We further determined whether inhibition of AQP4 perivascular localization can translate into improvements of hyperalgesia in TFP treated rats by behavioral tests. Rats were treated with TFP (15 µg or 45 µg) in the late-phase of CNP(14 dpi) and significant improvements in mechanical hypersensitivity were observed(Fig. 8H, 8I). The mean paw mechanical withdraw threshold in both ipsilateral and contralateral side were significantly decreased at 24, 48, and 72 h (p < 0.0001) after first injections. These hyperalgesia improvements were still distinguishable from control saline animals 4 weeks (15µgTFP )(p < 0.05) or 6 weeks (45 µg TFP)(p < 0.0001) post-injury. Additionally, this effect is dose-dependent and rats treated with 45 µg TFP showed a higher value of withdraw threshold until 42 dpi(p < 0.0001). In the early-phase of CNP (3dpi), TFP treatment (45µg ) attenuated mechanical hypersensitivity of both hind paws at 10dpi (p < 0.0001) but this phenomenon only last for 4 days(14dpi)(p < 0.0001) compared with the control group, as shown in Fig. 8J and 8K.

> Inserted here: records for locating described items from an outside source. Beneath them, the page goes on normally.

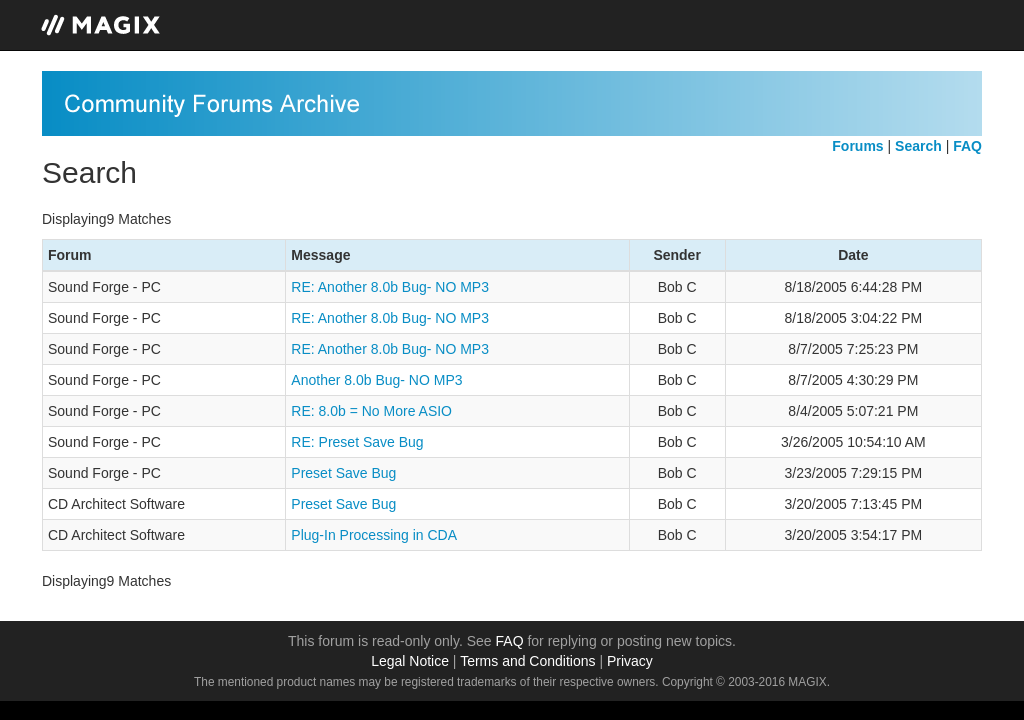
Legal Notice (410, 661)
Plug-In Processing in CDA (374, 535)
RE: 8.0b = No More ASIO (371, 411)
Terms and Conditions (527, 661)
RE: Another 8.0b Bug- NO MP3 (390, 287)
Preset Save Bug (343, 473)
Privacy (630, 661)
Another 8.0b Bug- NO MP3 (376, 380)
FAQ (510, 641)
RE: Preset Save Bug (357, 442)
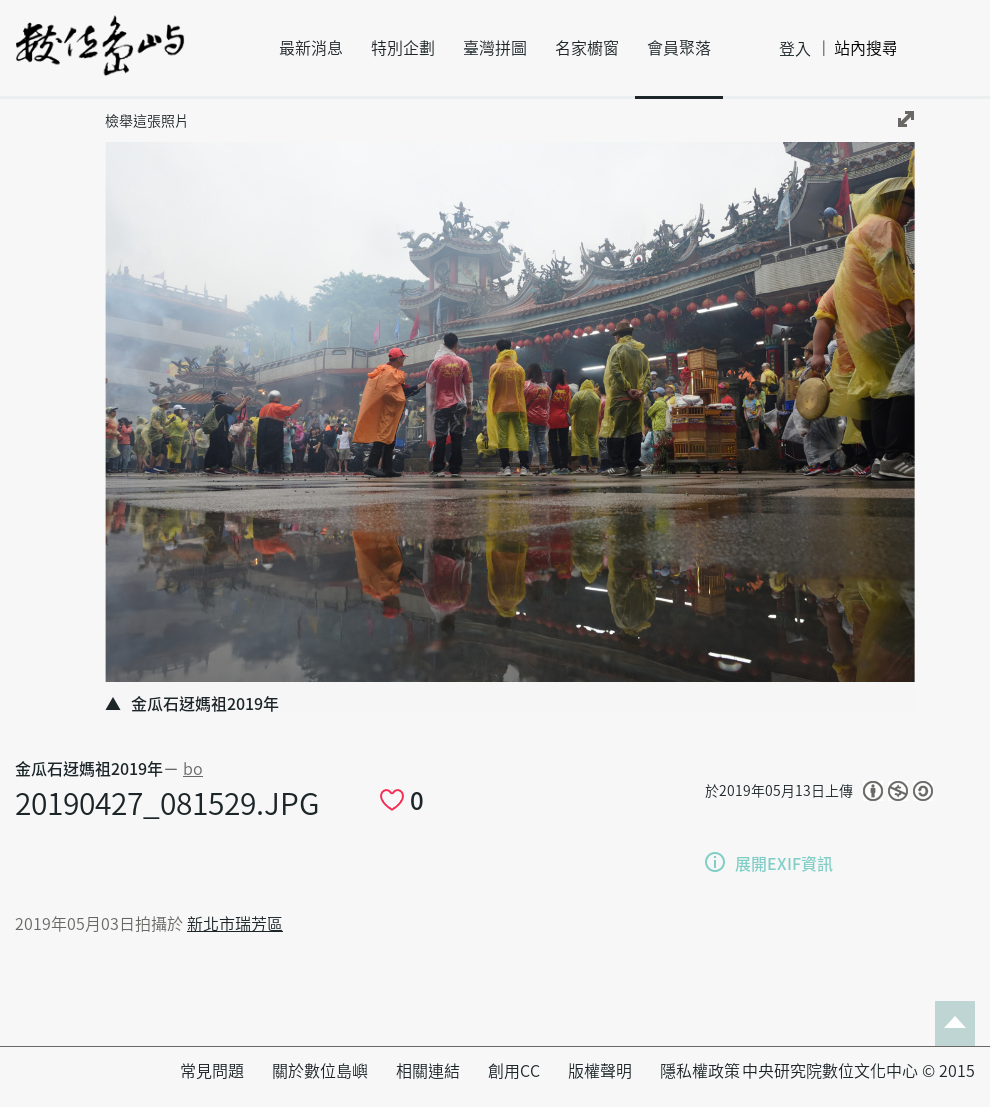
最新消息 (311, 48)
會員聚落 (679, 48)
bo (193, 769)
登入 (795, 49)
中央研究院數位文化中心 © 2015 (858, 1071)
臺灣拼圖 (495, 48)
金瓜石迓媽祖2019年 (89, 769)
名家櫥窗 (587, 48)
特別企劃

These results demonstrate that TFP suppresses astrocyte activation after SCI, which are likely to contribute to the improvements of hyperalgesia in the early and late phase of CNP.
Finally, we evaluated whether TFP treatment affected locomotor recovery after SCI via the BBB scale. In control animals, the mean BBB scores was 10 to15, with a slight improvement throughout the time period. After received I.T. of 45µg TFP in the established stage of CNP, significantly increased BBB scores were observed 1 week after treatment(Fig. 8L). Similarly, in the early stage of CNP, TFP treatment significantly increased BBB scores since 7 dpi as well. Besides, these improvements in rats treated with TFP were distinguishable from control animals (saline) throughout the 5-week assessment period(Fig. 8M).